*What you have to do*.
Copy every one of the following rows verbatim.

*Input rows*.
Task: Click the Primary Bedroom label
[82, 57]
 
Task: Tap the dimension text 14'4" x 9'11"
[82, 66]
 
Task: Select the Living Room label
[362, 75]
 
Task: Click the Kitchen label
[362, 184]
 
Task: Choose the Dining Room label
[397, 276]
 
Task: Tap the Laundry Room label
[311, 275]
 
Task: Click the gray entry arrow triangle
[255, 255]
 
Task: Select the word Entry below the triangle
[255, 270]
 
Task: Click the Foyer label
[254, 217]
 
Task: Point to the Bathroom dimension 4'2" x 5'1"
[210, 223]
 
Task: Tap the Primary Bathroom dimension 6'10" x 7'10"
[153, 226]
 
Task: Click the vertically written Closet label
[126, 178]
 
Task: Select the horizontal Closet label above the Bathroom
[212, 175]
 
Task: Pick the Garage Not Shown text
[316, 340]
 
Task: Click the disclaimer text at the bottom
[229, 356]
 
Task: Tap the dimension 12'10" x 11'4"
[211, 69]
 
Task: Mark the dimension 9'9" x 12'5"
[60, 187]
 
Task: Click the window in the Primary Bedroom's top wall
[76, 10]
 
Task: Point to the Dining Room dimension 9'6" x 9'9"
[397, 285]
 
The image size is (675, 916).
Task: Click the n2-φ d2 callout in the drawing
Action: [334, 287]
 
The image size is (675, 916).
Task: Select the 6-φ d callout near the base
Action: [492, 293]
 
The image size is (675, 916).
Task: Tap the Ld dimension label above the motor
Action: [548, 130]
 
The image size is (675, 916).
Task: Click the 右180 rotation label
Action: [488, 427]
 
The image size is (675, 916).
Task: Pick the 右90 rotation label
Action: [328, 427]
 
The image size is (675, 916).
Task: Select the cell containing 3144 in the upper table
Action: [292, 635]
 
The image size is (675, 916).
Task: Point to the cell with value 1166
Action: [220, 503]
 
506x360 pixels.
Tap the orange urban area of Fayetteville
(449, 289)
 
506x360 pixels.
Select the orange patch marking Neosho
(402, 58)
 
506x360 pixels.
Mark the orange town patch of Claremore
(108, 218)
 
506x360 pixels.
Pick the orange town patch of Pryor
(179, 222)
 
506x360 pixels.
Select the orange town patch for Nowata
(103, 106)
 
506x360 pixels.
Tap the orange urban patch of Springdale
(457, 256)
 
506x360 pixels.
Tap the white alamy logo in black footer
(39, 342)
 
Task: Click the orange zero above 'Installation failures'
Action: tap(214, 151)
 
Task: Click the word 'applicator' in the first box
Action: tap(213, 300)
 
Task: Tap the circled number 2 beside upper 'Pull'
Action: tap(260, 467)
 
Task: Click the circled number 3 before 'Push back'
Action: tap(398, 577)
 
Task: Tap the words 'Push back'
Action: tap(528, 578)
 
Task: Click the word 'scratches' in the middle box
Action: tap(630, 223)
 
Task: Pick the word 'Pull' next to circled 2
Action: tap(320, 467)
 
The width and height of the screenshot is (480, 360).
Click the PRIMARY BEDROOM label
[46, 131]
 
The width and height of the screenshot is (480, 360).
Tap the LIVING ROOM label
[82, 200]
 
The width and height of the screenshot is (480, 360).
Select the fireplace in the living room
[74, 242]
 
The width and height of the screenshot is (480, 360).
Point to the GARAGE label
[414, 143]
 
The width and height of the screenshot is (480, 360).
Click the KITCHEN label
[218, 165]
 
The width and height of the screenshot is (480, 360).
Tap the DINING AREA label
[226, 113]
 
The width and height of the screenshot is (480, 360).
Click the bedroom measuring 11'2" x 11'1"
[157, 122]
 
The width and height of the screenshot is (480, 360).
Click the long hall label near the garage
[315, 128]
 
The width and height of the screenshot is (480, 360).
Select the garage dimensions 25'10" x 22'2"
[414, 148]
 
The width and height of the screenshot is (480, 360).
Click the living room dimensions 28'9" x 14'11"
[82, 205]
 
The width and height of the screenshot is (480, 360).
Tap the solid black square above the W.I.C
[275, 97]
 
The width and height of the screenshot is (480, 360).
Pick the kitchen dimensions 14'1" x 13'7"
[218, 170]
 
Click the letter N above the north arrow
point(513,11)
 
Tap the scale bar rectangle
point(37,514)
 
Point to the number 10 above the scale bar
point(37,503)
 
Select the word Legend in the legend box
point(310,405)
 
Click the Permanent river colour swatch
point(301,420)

*Expected answer*.
Task: Click the Primary Bedroom label
[82, 57]
 
Task: Tap the dimension text 14'4" x 9'11"
[82, 66]
 
Task: Select the Living Room label
[362, 75]
 
Task: Click the Kitchen label
[362, 184]
 
Task: Choose the Dining Room label
[397, 276]
 
Task: Tap the Laundry Room label
[311, 275]
 
Task: Click the gray entry arrow triangle
[255, 255]
 
Task: Select the word Entry below the triangle
[255, 270]
 
Task: Click the Foyer label
[254, 217]
 
Task: Point to the Bathroom dimension 4'2" x 5'1"
[210, 223]
 
Task: Tap the Primary Bathroom dimension 6'10" x 7'10"
[153, 226]
 
Task: Click the vertically written Closet label
[126, 178]
 
Task: Select the horizontal Closet label above the Bathroom
[212, 175]
 
Task: Pick the Garage Not Shown text
[316, 340]
 
Task: Click the disclaimer text at the bottom
[229, 356]
 
Task: Tap the dimension 12'10" x 11'4"
[211, 69]
 
Task: Mark the dimension 9'9" x 12'5"
[60, 187]
 
Task: Click the window in the Primary Bedroom's top wall
[76, 10]
 
Task: Point to the Dining Room dimension 9'6" x 9'9"
[397, 285]
 
The image size is (675, 916).
Task: Click the n2-φ d2 callout in the drawing
Action: [334, 287]
 
The image size is (675, 916).
Task: Select the 6-φ d callout near the base
Action: [492, 293]
 
The image size is (675, 916).
Task: Tap the Ld dimension label above the motor
Action: [548, 130]
 
The image size is (675, 916).
Task: Click the 右180 rotation label
Action: [488, 427]
 
The image size is (675, 916).
Task: Pick the 右90 rotation label
Action: [328, 427]
 
The image size is (675, 916).
Task: Select the cell containing 3144 in the upper table
Action: [292, 635]
 
The image size is (675, 916).
Task: Point to the cell with value 1166
Action: [220, 503]
 
506x360 pixels.
Tap the orange urban area of Fayetteville
(449, 289)
 
506x360 pixels.
Select the orange patch marking Neosho
(402, 58)
 
506x360 pixels.
Mark the orange town patch of Claremore
(108, 218)
 
506x360 pixels.
Pick the orange town patch of Pryor
(179, 222)
 
506x360 pixels.
Select the orange town patch for Nowata
(103, 106)
 
506x360 pixels.
Tap the orange urban patch of Springdale
(457, 256)
 
506x360 pixels.
Tap the white alamy logo in black footer
(39, 342)
 
Task: Click the orange zero above 'Installation failures'
Action: tap(214, 151)
 
Task: Click the word 'applicator' in the first box
Action: tap(213, 300)
 
Task: Tap the circled number 2 beside upper 'Pull'
Action: tap(260, 467)
 
Task: Click the circled number 3 before 'Push back'
Action: tap(398, 577)
 
Task: Tap the words 'Push back'
Action: tap(528, 578)
 
Task: Click the word 'scratches' in the middle box
Action: tap(630, 223)
 
Task: Pick the word 'Pull' next to circled 2
Action: tap(320, 467)
 
The width and height of the screenshot is (480, 360).
Click the PRIMARY BEDROOM label
[46, 131]
 
The width and height of the screenshot is (480, 360).
Tap the LIVING ROOM label
[82, 200]
 
The width and height of the screenshot is (480, 360).
Select the fireplace in the living room
[74, 242]
 
The width and height of the screenshot is (480, 360).
Point to the GARAGE label
[414, 143]
 
The width and height of the screenshot is (480, 360).
Click the KITCHEN label
[218, 165]
 
The width and height of the screenshot is (480, 360).
Tap the DINING AREA label
[226, 113]
 
The width and height of the screenshot is (480, 360).
Click the bedroom measuring 11'2" x 11'1"
[157, 122]
 
The width and height of the screenshot is (480, 360).
Click the long hall label near the garage
[315, 128]
 
The width and height of the screenshot is (480, 360).
Select the garage dimensions 25'10" x 22'2"
[414, 148]
 
The width and height of the screenshot is (480, 360).
Click the living room dimensions 28'9" x 14'11"
[82, 205]
 
The width and height of the screenshot is (480, 360).
Tap the solid black square above the W.I.C
[275, 97]
 
The width and height of the screenshot is (480, 360).
Pick the kitchen dimensions 14'1" x 13'7"
[218, 170]
 
Click the letter N above the north arrow
point(513,11)
 
Tap the scale bar rectangle
point(37,514)
 
Point to the number 10 above the scale bar
point(37,503)
 
Select the word Legend in the legend box
point(310,405)
 
Click the Permanent river colour swatch
point(301,420)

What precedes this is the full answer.